Russia’s anti Putin-Medvedev protest movement, birthed by obvious election fraud in December 2011 and unwinding somewhat these past months, arrived at a milestone yesterday. The unashamedly political conviction of the corruption-fighting activist and brightest opposition Alexei Navalny in Kirov means that the country’s awakened middle class and civil society stand at a crossroads.

The choice: accept the situation and give up ambitious of democratic changes – or unify and get more effective. Like Hamlet, the Kremlin critics need to ask themselves the question «to be or not to be».

To the jail sentence, the West reacted with statements expressing deep disturbance, questioning the independence Russia’s courts system. In reality, no such questions are needed, of course. In Russia, the courts serve the power, eat from its hand, and takes political decisions the way the Kremlin desires. Whoever watched the Navalny procedure saw what a fabrication it was – most of the witnesses to accusation were quite unable to substantiate the incrimination.
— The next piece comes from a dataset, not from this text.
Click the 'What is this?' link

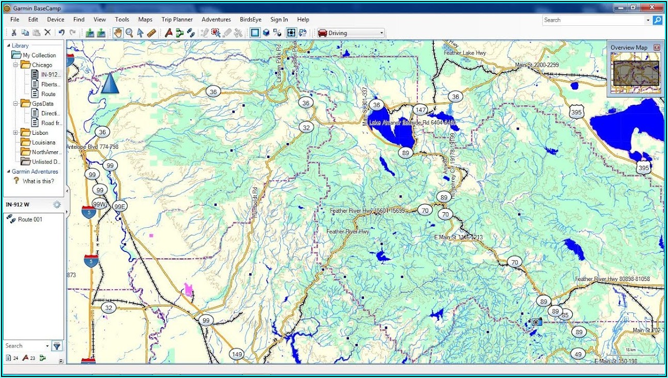(38, 181)
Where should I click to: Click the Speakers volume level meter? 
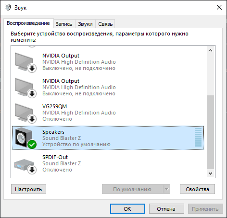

The end was determined before session ever begun – a person linked to the case agreed with the prosecutors, in order to escape jail; all was based on that person’s claims. Navalny’s co-accused Pyotr Ofitserov refused to do that, ending up behind bars like the main culprit.

It has to be admitted that, for Russia, the imprisonment of Navalny is nothing extraordinary. He just happens to be a comparatively well-known person. Even now, other procedures and investigations are underway, with the same political flavour.

In all probability, the same fate awaits the irreconcilable leftish oppositionist Sergei Udaltsov. Oil magnate Mikhail Khodorkovsky is doing time for quite a while already, after daring to offer Kremlin some political competition. Though not virgin white, surely, in his business... however, businessmen of his kind continue to enjoy respect and liberty, thanks to cooperation with powers.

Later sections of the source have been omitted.